I am writing a function that does a t test on a dataframe, subsetting the data according to the arguments I defined. Here is a working example using the mtcars data:
testfunc <- function(dfrm, varq, factor, gear = FALSE,
am = FALSE, carb = FALSE){
# Subset the data according to the arguments:
subsetdfrm <- dfrm[which((dfrm[,"gear"] %in% gear) &
(dfrm[,"am"] %in% am) &
(dfrm[,"carb"] %in% carb)),]
# Grab the groups to be compared according to arguments:
factorbinary <- get(factor)
# The t-test:
t <- t.test(dfrm[which(dfrm[factor]==factorbinary[1]), varq],
dfrm[which(dfrm[factor]==factorbinary[2]), varq],
data = subsetdfrm)
print(t)
}
Here is the function in action, comparing cars with 3 gears vs cars with 4 gears, looking at automatic (am=0) cars with 2 to 4 carburetors:
testfunc(mtcars, "mpg", "gear", gear = c(3,4), am = 0, carb = c(2:4))

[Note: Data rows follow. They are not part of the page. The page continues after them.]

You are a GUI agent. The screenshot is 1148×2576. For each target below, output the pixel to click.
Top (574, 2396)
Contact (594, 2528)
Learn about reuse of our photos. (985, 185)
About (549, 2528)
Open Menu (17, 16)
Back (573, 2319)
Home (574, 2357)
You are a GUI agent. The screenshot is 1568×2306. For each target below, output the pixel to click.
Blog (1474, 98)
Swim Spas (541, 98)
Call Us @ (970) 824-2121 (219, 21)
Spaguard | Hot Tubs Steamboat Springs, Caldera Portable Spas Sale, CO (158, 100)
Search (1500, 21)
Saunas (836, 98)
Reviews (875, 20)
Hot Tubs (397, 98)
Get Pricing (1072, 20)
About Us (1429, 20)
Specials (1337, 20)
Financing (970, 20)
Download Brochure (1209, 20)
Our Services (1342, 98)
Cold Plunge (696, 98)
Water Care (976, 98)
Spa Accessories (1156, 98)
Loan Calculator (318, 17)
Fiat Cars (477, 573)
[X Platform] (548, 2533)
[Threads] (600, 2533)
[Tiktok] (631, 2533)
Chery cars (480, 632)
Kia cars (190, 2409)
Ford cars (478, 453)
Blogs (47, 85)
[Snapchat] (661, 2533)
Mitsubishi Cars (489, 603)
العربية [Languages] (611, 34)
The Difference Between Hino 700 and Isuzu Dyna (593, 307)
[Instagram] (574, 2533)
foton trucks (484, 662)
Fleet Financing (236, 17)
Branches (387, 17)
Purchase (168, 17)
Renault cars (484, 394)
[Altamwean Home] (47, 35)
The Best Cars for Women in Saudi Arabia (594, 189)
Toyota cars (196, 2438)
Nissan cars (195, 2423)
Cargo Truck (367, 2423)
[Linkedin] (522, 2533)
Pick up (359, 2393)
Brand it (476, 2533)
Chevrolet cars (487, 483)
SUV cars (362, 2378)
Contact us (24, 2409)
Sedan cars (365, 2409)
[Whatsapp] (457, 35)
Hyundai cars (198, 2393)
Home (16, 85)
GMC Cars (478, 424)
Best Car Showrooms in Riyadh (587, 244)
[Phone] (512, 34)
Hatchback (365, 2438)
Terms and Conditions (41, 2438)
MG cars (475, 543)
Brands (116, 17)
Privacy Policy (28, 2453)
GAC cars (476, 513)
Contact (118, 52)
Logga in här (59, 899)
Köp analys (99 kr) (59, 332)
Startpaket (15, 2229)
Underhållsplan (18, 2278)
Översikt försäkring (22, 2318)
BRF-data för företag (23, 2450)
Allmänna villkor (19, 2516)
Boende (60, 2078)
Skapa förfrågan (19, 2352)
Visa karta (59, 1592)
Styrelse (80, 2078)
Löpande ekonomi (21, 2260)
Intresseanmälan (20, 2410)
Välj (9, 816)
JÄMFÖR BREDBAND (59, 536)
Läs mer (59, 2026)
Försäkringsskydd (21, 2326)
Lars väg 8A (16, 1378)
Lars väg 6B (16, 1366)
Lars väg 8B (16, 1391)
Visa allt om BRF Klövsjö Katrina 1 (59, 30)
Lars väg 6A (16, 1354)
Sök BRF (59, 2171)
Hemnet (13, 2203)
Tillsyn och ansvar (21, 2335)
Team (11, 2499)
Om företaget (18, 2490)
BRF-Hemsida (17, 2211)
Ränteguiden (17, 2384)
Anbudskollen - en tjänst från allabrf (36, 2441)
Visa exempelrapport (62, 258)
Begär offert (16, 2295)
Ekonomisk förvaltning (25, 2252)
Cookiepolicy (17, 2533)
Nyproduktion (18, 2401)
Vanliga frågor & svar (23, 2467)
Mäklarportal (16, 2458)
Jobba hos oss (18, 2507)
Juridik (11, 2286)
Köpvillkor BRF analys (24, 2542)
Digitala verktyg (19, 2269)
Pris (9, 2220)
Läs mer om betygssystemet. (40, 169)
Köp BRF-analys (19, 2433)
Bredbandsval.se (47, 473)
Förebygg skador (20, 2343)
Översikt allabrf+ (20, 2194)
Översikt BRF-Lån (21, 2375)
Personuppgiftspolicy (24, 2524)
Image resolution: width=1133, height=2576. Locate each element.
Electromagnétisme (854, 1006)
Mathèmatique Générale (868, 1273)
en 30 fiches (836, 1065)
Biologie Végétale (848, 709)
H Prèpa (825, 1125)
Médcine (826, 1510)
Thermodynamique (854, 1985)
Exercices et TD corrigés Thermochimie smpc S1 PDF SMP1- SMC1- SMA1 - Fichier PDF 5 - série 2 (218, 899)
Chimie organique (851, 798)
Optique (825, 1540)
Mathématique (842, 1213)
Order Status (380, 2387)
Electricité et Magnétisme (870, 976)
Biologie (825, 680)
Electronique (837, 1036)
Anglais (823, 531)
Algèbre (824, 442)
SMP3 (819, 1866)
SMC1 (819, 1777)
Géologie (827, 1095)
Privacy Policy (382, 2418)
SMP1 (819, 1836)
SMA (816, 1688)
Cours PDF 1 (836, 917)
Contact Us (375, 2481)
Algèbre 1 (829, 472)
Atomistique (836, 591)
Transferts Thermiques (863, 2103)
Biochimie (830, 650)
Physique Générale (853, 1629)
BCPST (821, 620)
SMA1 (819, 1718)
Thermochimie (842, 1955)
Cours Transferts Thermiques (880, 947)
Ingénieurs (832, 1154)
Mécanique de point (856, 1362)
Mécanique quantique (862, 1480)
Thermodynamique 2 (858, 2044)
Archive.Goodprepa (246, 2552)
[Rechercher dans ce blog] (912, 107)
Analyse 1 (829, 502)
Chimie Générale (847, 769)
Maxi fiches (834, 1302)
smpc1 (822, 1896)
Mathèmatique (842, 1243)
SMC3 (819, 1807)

Note that I defined the defaults of the arguments as "FALSE". What I want is to find a default value for these arguments that automatically negates the subsetting, meaning that all values are included. My own best solution was to add if() clauses for each of the arguments at the beginning of the function as such:
if(carb == FALSE){gear <- unique(dfrm$gear)}
if(am == FALSE){am <- unique(dfrm$am)}
if(carb == FALSE){carb <- unique(dfrm$carb)}
This will become difficult to manage once the number of parameters increases. Is there a default value I can set my arguments to, that will negate the subset?
I imagine something that is equivalent to the opposite of a NULL object: A "not-NULL", or a wildcard object that is simply equal to everything. If not, could I modify my code to make use of the NULL object in the subsetting step?
Searches with keywords "all", "any" and "subset" typically link to pages referring to the functions all() and any() and didn't get me any further. I would appreciate any help, thanks.
With Frank's contribution in the comments, here is a working solution:
testfunc <- function(dfrm, varq, factor, gear = unique(dfrm$gear),
am = unique(dfrm$am), carb = unique(dfrm$carb)){
# Subset the data according to the arguments:
subsetdfrm <- dfrm[which((dfrm[,"gear"] %in% gear) &
(dfrm[,"am"] %in% am) &
(dfrm[,"carb"] %in% carb)),]
# Grab the groups to be compared according to arguments:
factorbinary <- get(factor)
# The t-test:
t <- t.test(dfrm[which(dfrm[factor]==factorbinary[1]), varq],
dfrm[which(dfrm[factor]==factorbinary[2]), varq],
data = subsetdfrm)
print(t)
}
In my original code, instead of dfrm
, I have a filepath that gets imported as dfrm
by read.csv()
. The function seems to have no problem handling the fact that "dfrm" being referred to in the arguments appears later in the course.